Eligible patients will receive full MS patient support program through Cycle Vita™
Boston, Massachusetts and San Jose, California – November 1, 2022 – Cycle Pharmaceuticals Ltd (Cycle) is pleased to announce its intention to commercialize TASCENSO ODT® (fingolimod) in the US multiple sclerosis (MS) market in Q1 2023.
The launch of TASCENSO ODT aims to address the withdrawal of the Gilenya® (fingolimod) capsules patient support program (Go Program®) on March 31, 20231. Eligible patients* prescribed TASCENSO ODT will have access to patient support from Cycle Vita™, Cycle’s dedicated, in-house patient support hub, designed specifically with the needs of patients in mind.
The launch follows a partnership between Cycle and Handa Neuroscience, LLC (Handa), the developer of TASCENSO ODT, to commercialize both the 0.25mg and 0.5mg strengths in the US. The patient support provided through Cycle Vita will ensure that eligible patients are able to continue on, or initiate, fingolimod treatment with TASCENSO ODT while receiving access to patient support such as appropriate insurance navigation, financial assistance, first-dose observation and baseline assessments beyond March 31, 2023.
TASCENSO ODT is an orally disintegrating tablet that can be taken with or without water and dissolves on the tongue within seconds. The unique formulation of TASCENSO ODT may offer an easier-to-swallow, convenient option for patients to take their fingolimod medication.
Chikai Lai, Deputy CEO of Cycle, comments “In our experience, patients with rare diseases face a myriad of challenges in accessing their treatment. Cycle understands that no two patients are the same. In MS, access to treatment that suits patients’ needs can be challenging. Leveraging our experience of supporting patients, our aim is to extend Cycle Vita support to the MS patient population, starting with TASCENSO ODT.”
“The imminent withdrawal of Gilenya’s patient support program,1 coupled with the arrival of generic fingolimod capsule products,2 means fingolimod patients may be forced to consider switching to another disease modifying therapy for their MS. Through the launch of TASCENSO ODT, we are committed to ensuring these patients have the option to remain on fingolimod whilst having access to essential patient support.”

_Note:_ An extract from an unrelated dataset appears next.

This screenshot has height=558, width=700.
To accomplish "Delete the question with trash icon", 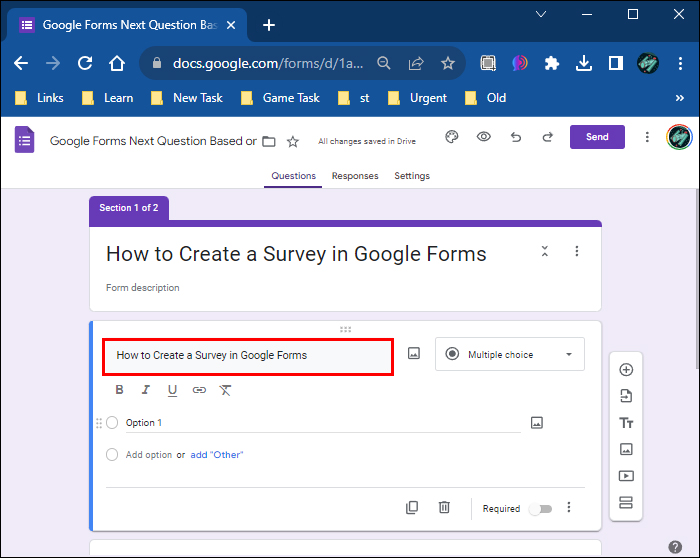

Bill Liu, President of Handa Neuroscience, added “Handa is pleased to be working with Cycle to commercialize TASCENSO ODT, the first and only orally disintegrating tablet product on the market for the treatment of multiple sclerosis. Through Cycle Vita’s extensive support program, patients will continue to have a fingolimod treatment option available that offers essential patient support along with the added benefits of an orally disintegrating tablet dosage form.”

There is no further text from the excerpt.